- **YOUR ASSIGNMENT**
Each record below must be retyped exactly, with nothing left out.

━━━━━━━━━━

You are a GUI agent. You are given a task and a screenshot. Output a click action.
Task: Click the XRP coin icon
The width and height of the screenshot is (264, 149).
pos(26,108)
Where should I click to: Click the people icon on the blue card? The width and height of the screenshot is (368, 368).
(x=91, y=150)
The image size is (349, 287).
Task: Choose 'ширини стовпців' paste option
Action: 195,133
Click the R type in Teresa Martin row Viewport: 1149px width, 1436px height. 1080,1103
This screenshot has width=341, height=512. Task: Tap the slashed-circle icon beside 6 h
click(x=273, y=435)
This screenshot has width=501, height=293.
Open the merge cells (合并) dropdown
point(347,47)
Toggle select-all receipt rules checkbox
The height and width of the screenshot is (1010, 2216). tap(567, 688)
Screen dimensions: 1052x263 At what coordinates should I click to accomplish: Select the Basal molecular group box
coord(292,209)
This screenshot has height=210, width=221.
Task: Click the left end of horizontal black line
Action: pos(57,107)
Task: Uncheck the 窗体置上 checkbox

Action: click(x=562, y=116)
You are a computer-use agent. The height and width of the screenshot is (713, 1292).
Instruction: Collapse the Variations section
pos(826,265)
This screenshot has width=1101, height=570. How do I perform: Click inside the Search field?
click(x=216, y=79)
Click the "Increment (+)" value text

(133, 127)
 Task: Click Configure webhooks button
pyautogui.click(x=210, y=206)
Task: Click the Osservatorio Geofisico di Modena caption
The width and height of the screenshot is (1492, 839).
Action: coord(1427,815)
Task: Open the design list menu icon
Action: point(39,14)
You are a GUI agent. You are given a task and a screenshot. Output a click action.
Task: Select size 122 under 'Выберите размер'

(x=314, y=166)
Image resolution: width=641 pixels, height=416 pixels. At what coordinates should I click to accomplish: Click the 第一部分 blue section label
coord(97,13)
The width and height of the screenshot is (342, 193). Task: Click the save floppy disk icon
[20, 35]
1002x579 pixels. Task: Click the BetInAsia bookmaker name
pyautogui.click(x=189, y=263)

━━━━━━━━━━

- **TASK ANSWER**
You are a GUI agent. You are given a task and a screenshot. Output a click action.
Task: Click the XRP coin icon
The width and height of the screenshot is (264, 149).
pos(26,108)
Where should I click to: Click the people icon on the blue card? The width and height of the screenshot is (368, 368).
(x=91, y=150)
The image size is (349, 287).
Task: Choose 'ширини стовпців' paste option
Action: 195,133
Click the R type in Teresa Martin row Viewport: 1149px width, 1436px height. 1080,1103
This screenshot has width=341, height=512. Task: Tap the slashed-circle icon beside 6 h
click(x=273, y=435)
This screenshot has width=501, height=293.
Open the merge cells (合并) dropdown
point(347,47)
Toggle select-all receipt rules checkbox
The height and width of the screenshot is (1010, 2216). tap(567, 688)
Screen dimensions: 1052x263 At what coordinates should I click to accomplish: Select the Basal molecular group box
coord(292,209)
This screenshot has height=210, width=221.
Task: Click the left end of horizontal black line
Action: pos(57,107)
Task: Uncheck the 窗体置上 checkbox

Action: click(x=562, y=116)
You are a computer-use agent. The height and width of the screenshot is (713, 1292).
Instruction: Collapse the Variations section
pos(826,265)
This screenshot has width=1101, height=570. How do I perform: Click inside the Search field?
click(x=216, y=79)
Click the "Increment (+)" value text

(133, 127)
 Task: Click Configure webhooks button
pyautogui.click(x=210, y=206)
Task: Click the Osservatorio Geofisico di Modena caption
The width and height of the screenshot is (1492, 839).
Action: coord(1427,815)
Task: Open the design list menu icon
Action: point(39,14)
You are a GUI agent. You are given a task and a screenshot. Output a click action.
Task: Select size 122 under 'Выберите размер'

(x=314, y=166)
Image resolution: width=641 pixels, height=416 pixels. At what coordinates should I click to accomplish: Click the 第一部分 blue section label
coord(97,13)
The width and height of the screenshot is (342, 193). Task: Click the save floppy disk icon
[20, 35]
1002x579 pixels. Task: Click the BetInAsia bookmaker name
pyautogui.click(x=189, y=263)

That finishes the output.